Caesars agreement OK’d; New focus for Hard Rock

It’s official: Workers at Caesars Entertainment have approved a new collective-bargaining agreement, one that includes (unspecified) pay increases and a succession clause to protect jobs in the (unlikely) event Caesars sells its Las Vegas Strip properties to another operator. Details of the pact are still hazy, the better to keep the pressure on the majority of casinos that have not arrived at labor deals yet. Talks must be going productively, though, since the strike deadline has long passed without any acrimony. “I attended the negotiations, and this is the best contract we’ve reached in the history of the union,” housekeeper Rocio Puente told both the Las Vegas Review-Journal and the Washington Post.

According to the R-J, “workers who lose their [DACA] work permit and are later able to readjust their immigration status will be able to get back their casino jobs and seniority.” Housekeepers will also be equipped with wireless alert buttons that will notify security if trouble threatens. “I have a mortgage, and [the contract] helps get me to the ending goal: Getting it paid before I retire. This guarantees that I can get to the end of the line on that one,” Harrah’s Las Vegas‘ cook Olee Stewart told the local paper.

Now the scrutiny turns to the Culinary Union‘s tentative accord with MGM Resorts International. It is said to be “similar” to the Caesars contract, which the Culinary is saying is the most george they’ve ever had, setting the bar pretty high.

* For reasons best known to himself, investor Richard “Boz” Bosworth wanted to buy Fontainebleau and settled for the Hard Rock Hotel as seconds. His plan for F-blew was a real clambake: a mix of Waldorf Astoria-branded hotel rooms, timeshares (he didn’t get the memo that the ship had already sailed) and gaming managed by either Mohegan Sun or Foxwoods Resorts Casino. I mean, how else are we to interpret “a major Native American tribe out of the Northeast for one of the largest databases in America”? Without divulging specifics for the Hard Rock, Bosworth says, “we are going on one of the largest hotel reservation systems in the world. We’ll literally go from an existing database of 80,000 to 80-100 million by the time we open.”

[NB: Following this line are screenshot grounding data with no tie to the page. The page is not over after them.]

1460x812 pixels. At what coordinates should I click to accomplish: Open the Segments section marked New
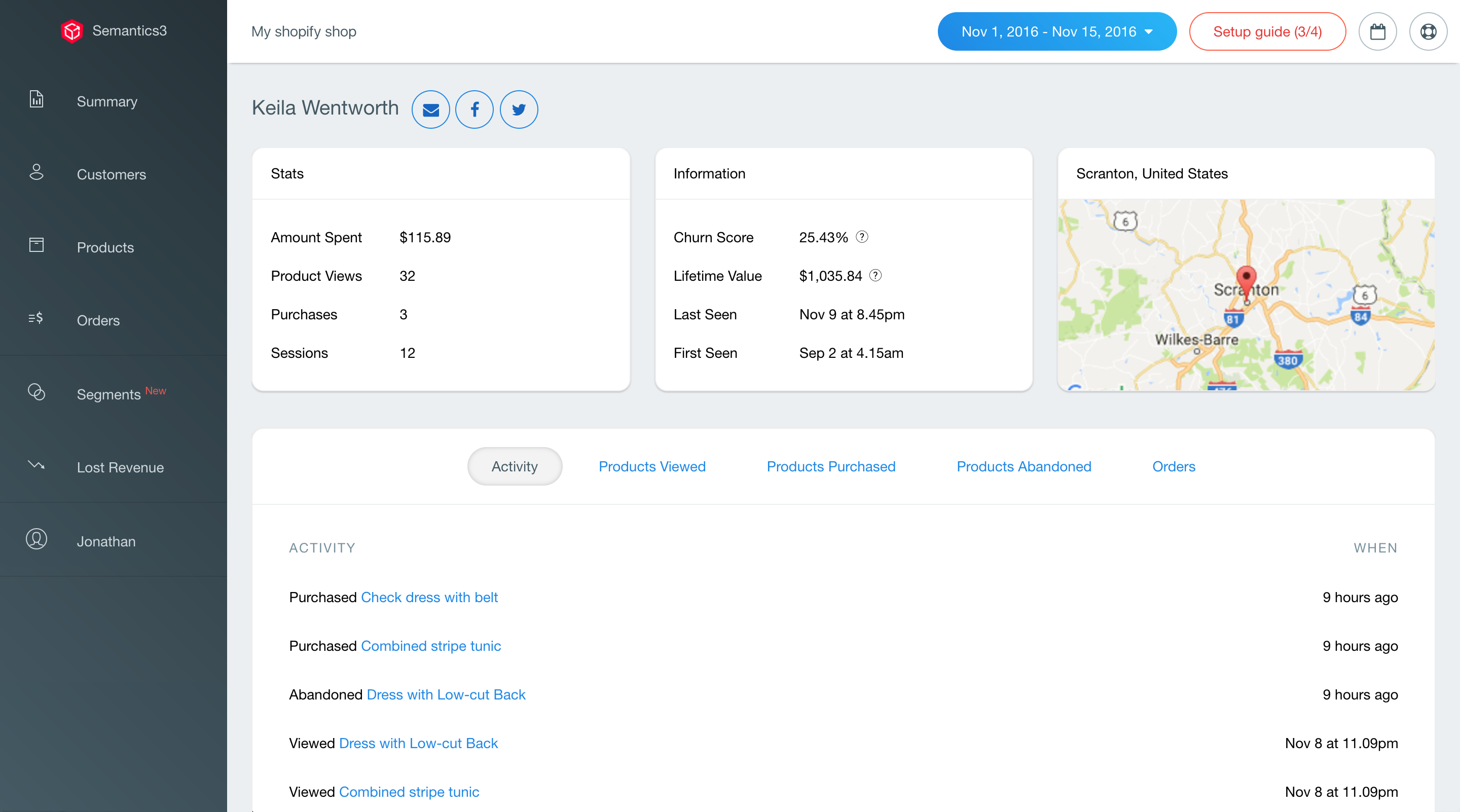[x=109, y=393]
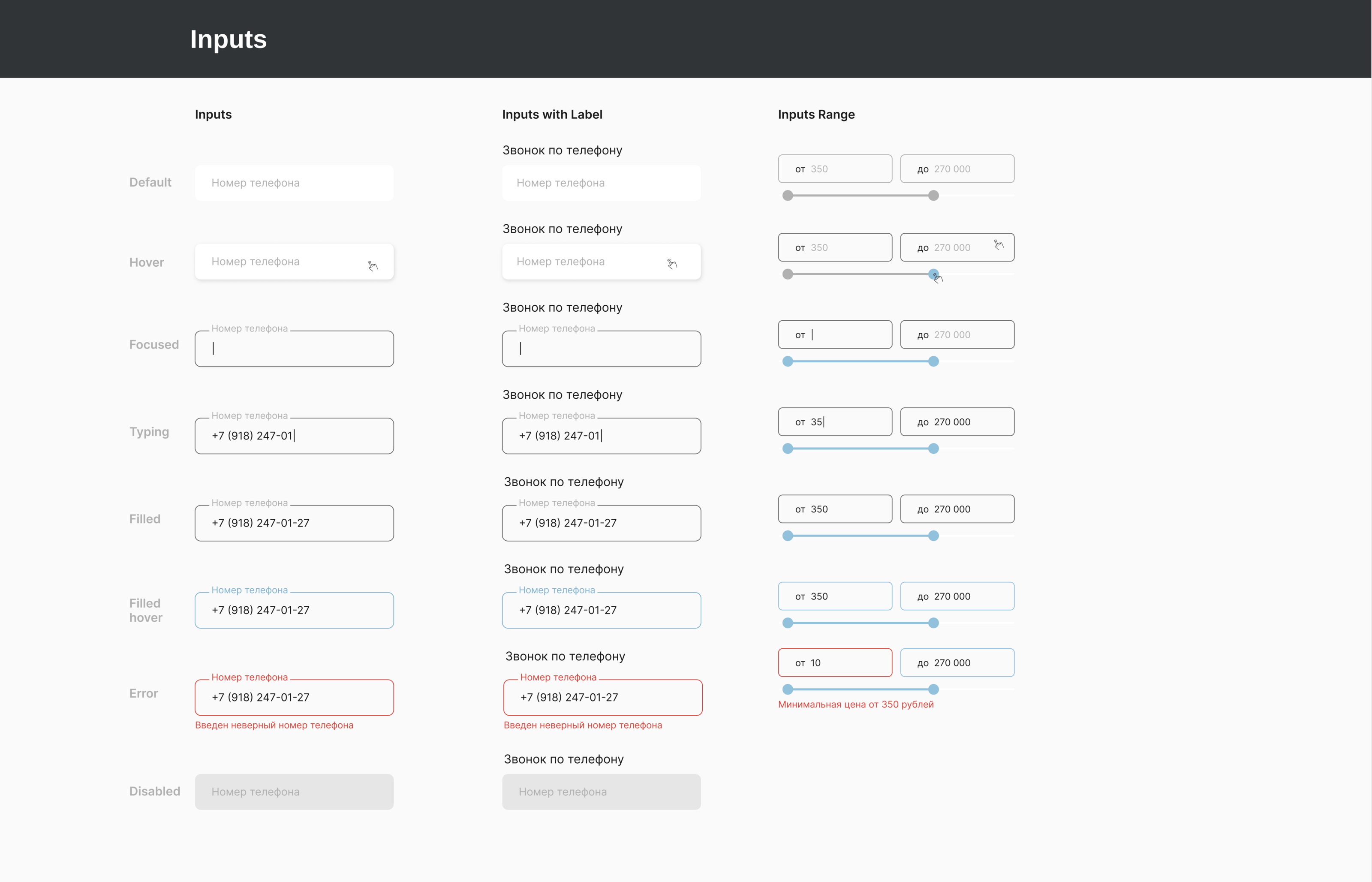Viewport: 1372px width, 882px height.
Task: Click the labeled Error input under 'Звонок по телефону'
Action: (602, 698)
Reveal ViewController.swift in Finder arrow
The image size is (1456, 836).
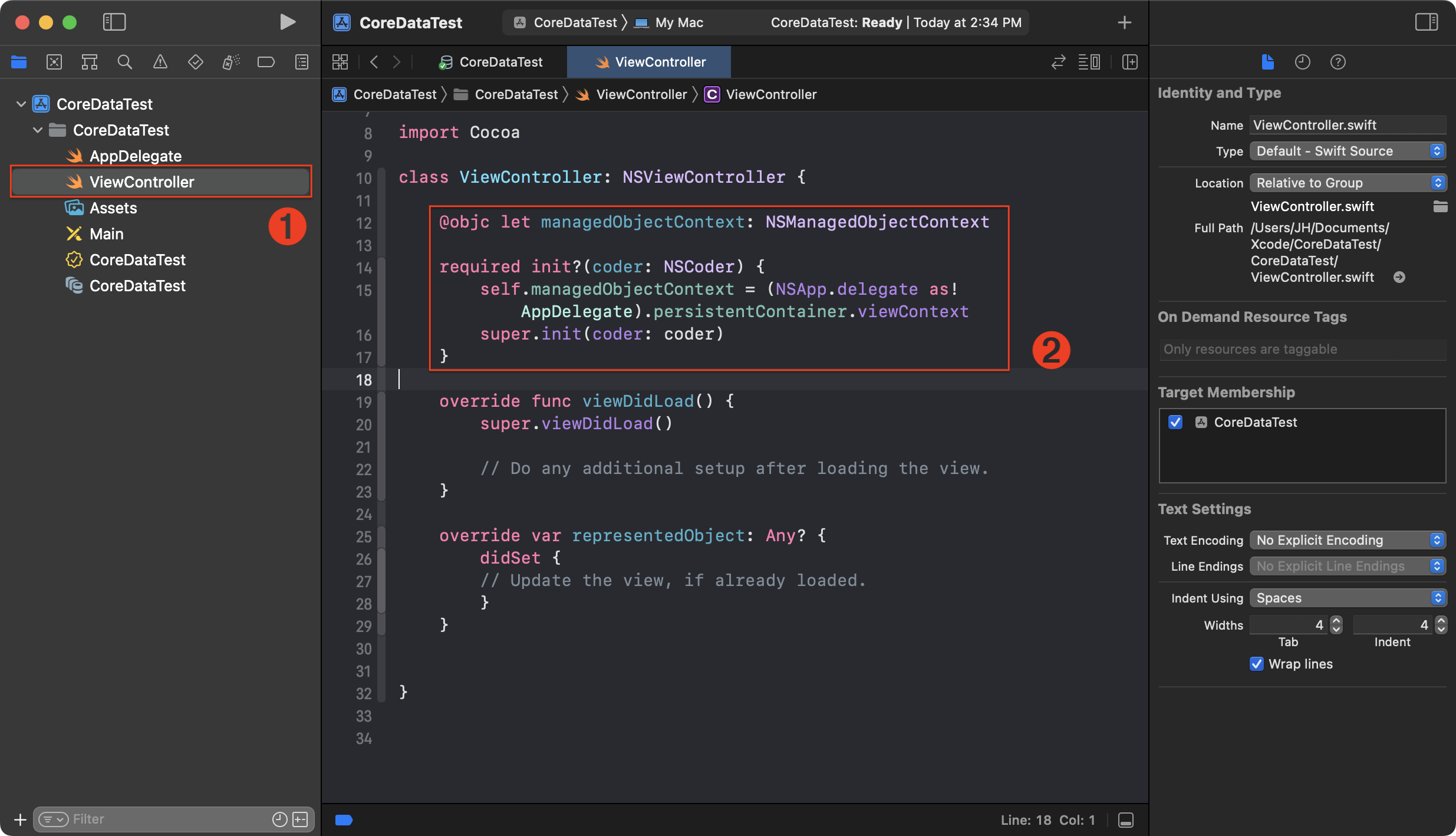(1399, 277)
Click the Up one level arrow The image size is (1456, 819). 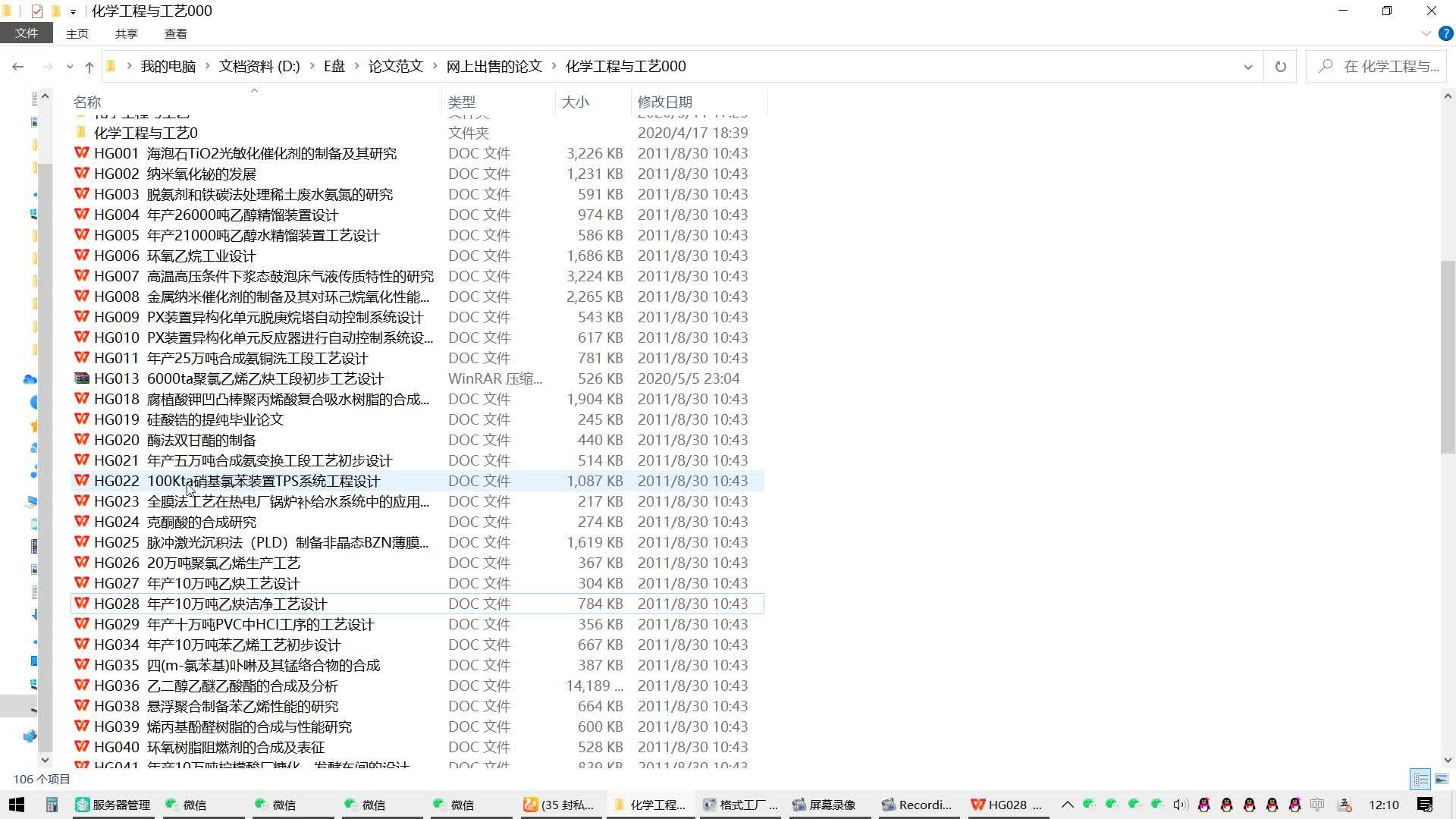[89, 67]
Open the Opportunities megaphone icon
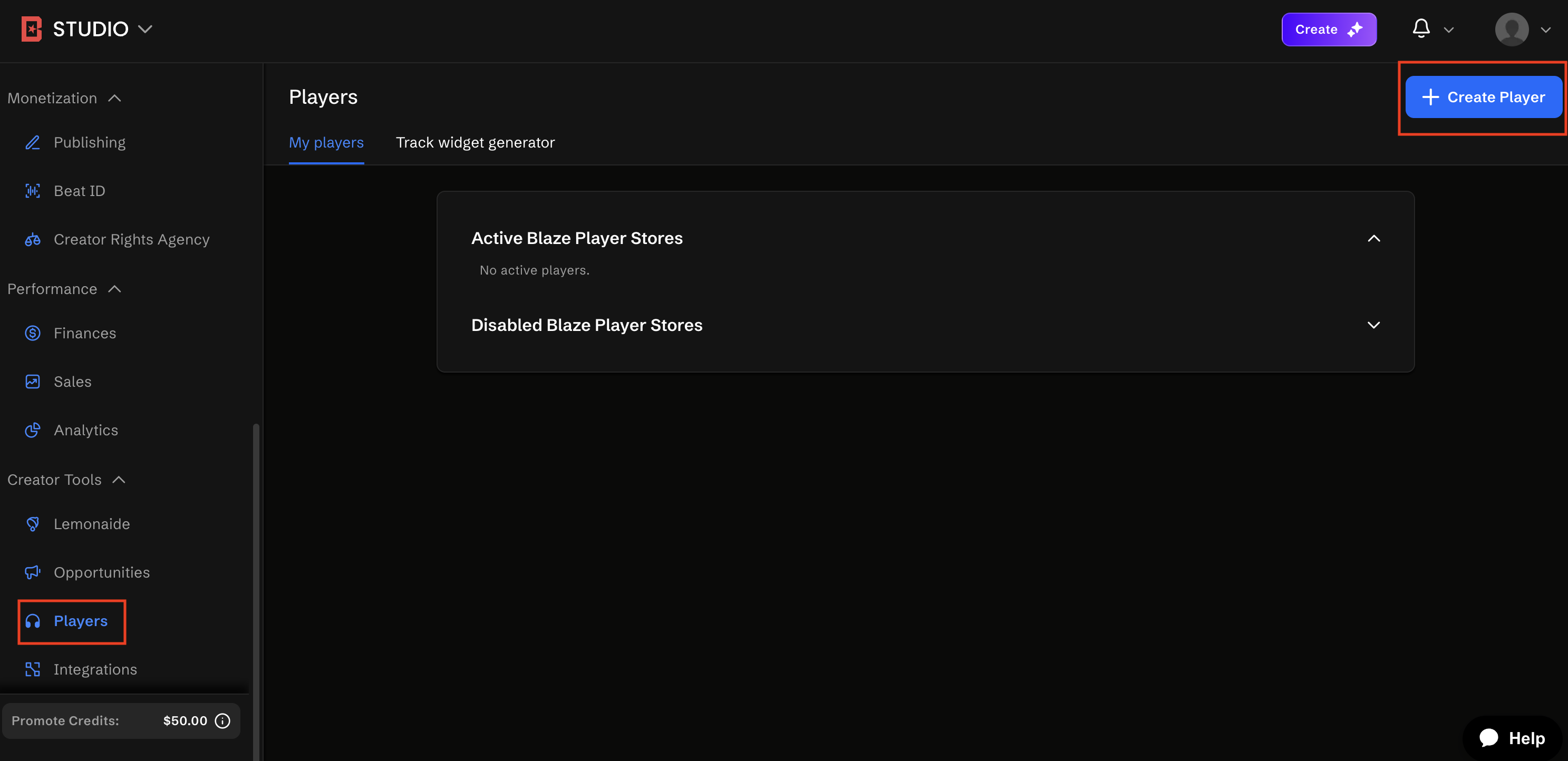Image resolution: width=1568 pixels, height=761 pixels. (x=32, y=572)
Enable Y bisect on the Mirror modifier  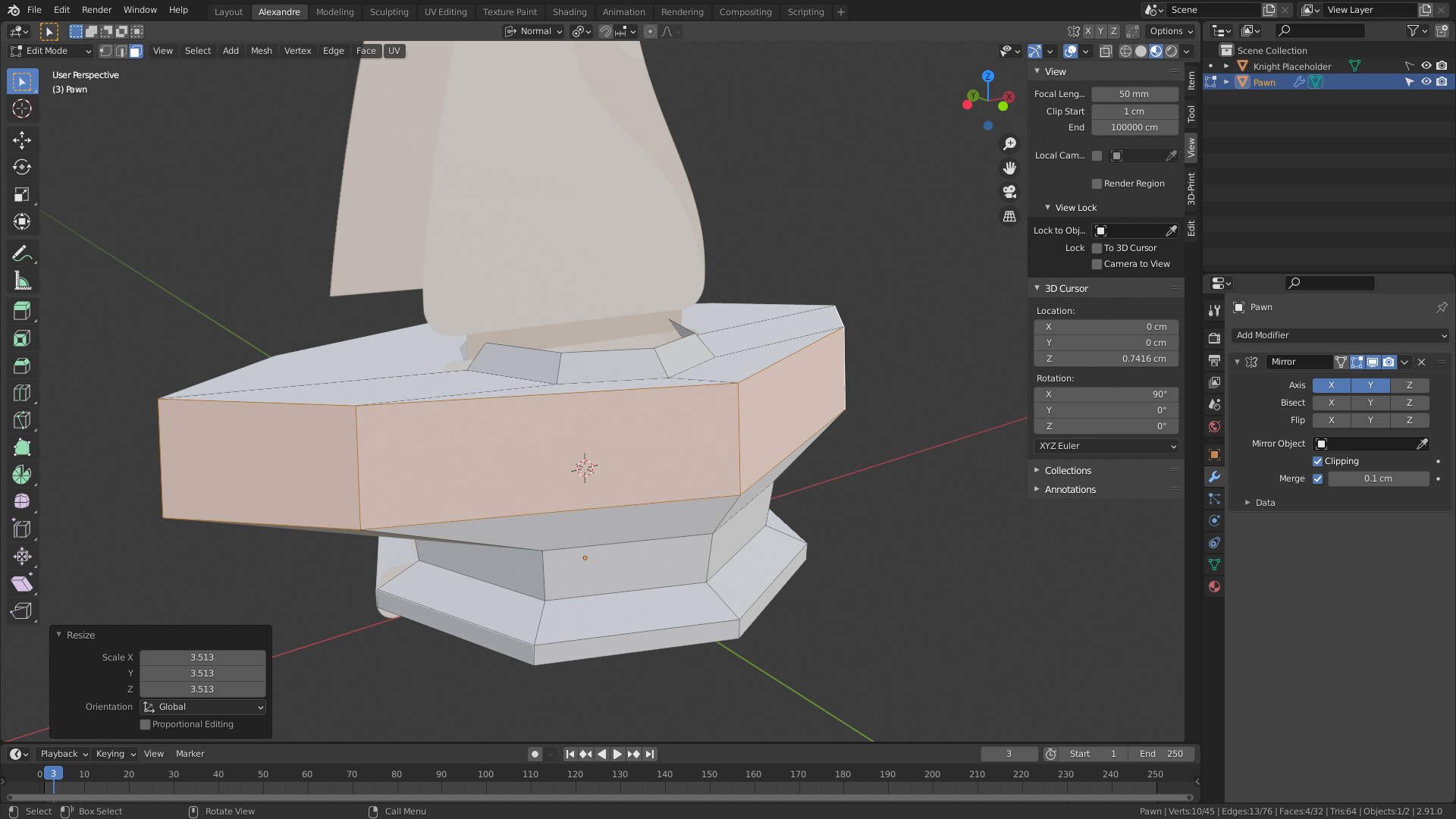pos(1370,403)
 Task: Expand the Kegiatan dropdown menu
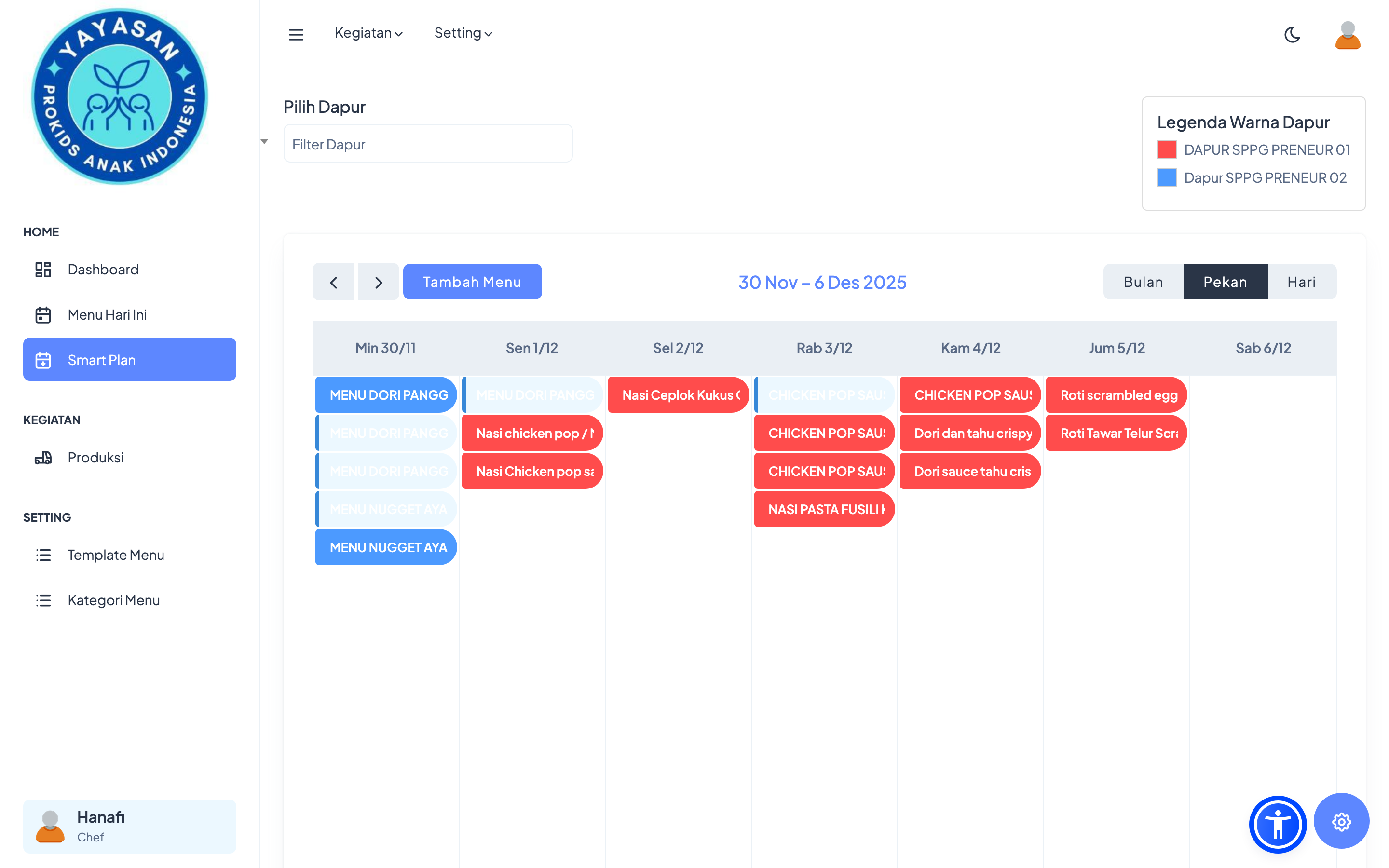[368, 33]
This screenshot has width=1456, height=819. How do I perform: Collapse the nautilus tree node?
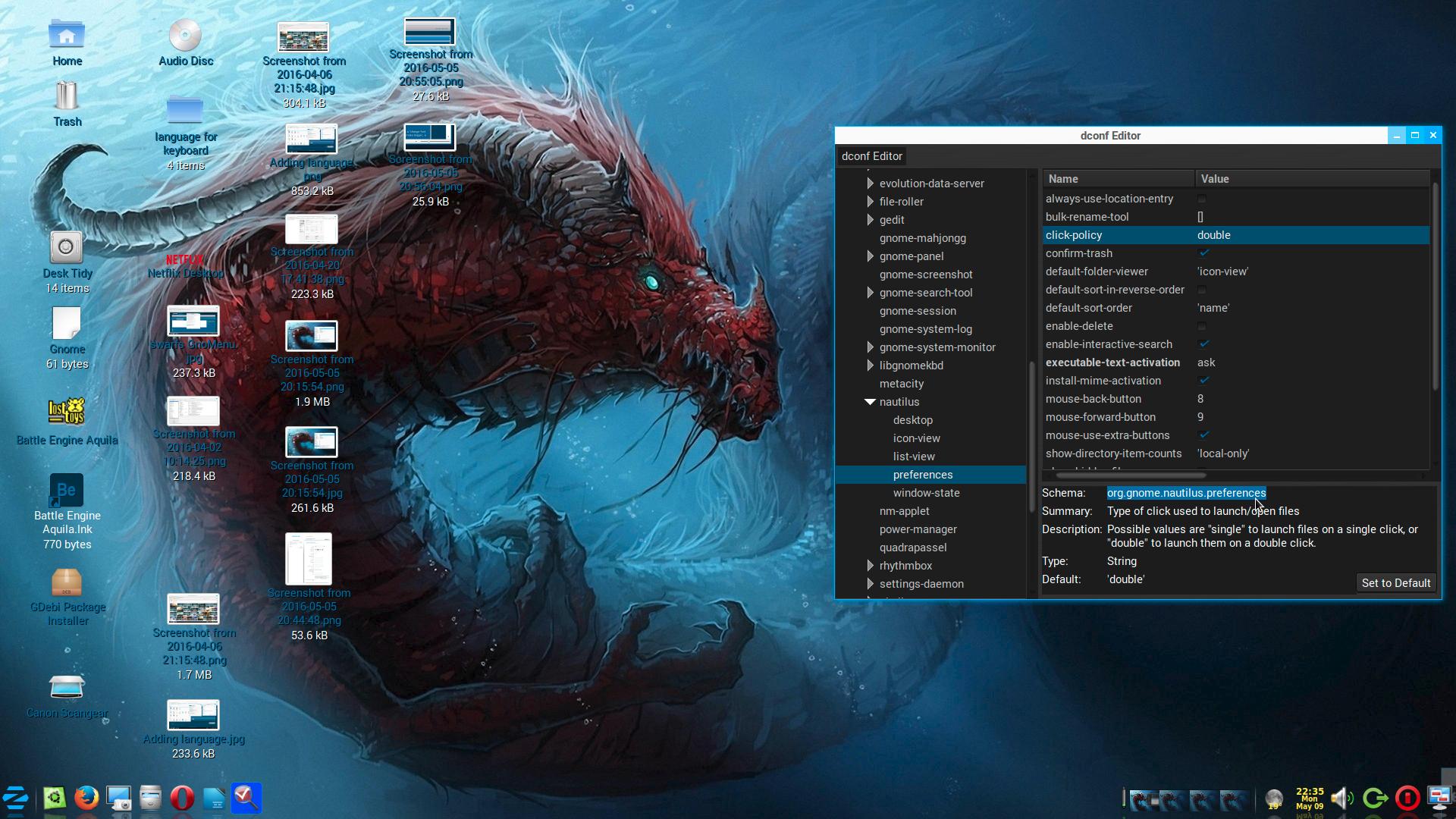tap(870, 402)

He promises “significant” focus on locals play, blaming the dropoff on a pair of nightclub closures. As for the delay or outright failure of other recent projects, Bosworth says, “The capital that is generally accessible for these projects is a shorter-term business model. You’ve got to realize your investment in three to five years. You can’t build, spend that level of capital, look to stabilize a property, look to create profits, and get that immediate return.” We’d say three to five years is optimistic, especially at today’s prices, but Bosworth is thinking along the right lines. Without addressing Resorts World Las Vegas specifically, he says, “The lending is not nearly as loose, and for casinos, there really is no fast exit strategy, so these deals just don’t get financed.”

* Thought for the Day: “Certain stocks are cheap for a reason. We think this is one of them. “Instead of using Stanley Ho’s retirement as an impetus to make governance and management changes, the company has opted to further entrench the status quo. We see no real positive changes to management that could turn the company in the right direction.” — Sanford C. Bernstein analyst Vitaly Umansky on  Ho’s official retirement and division of his fiefdom. Forbes columnist Muhammad Cohen added that Ho’s withdrawal “leaves [Sociedade de Jogos de Macau] confused and incoherent.”